WORK INSTRUCTION —
After locating the line with "The width and", reproduce that line and every one following it exactly, up to the end of the entries.

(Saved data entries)
- Opening Delimiter -

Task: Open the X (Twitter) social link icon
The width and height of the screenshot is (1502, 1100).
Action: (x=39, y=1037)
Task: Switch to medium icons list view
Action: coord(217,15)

- Closing Delimiter -

RESPONSE —
The width and height of the screenshot is (1502, 1100).
Action: (x=39, y=1037)
Task: Switch to medium icons list view
Action: coord(217,15)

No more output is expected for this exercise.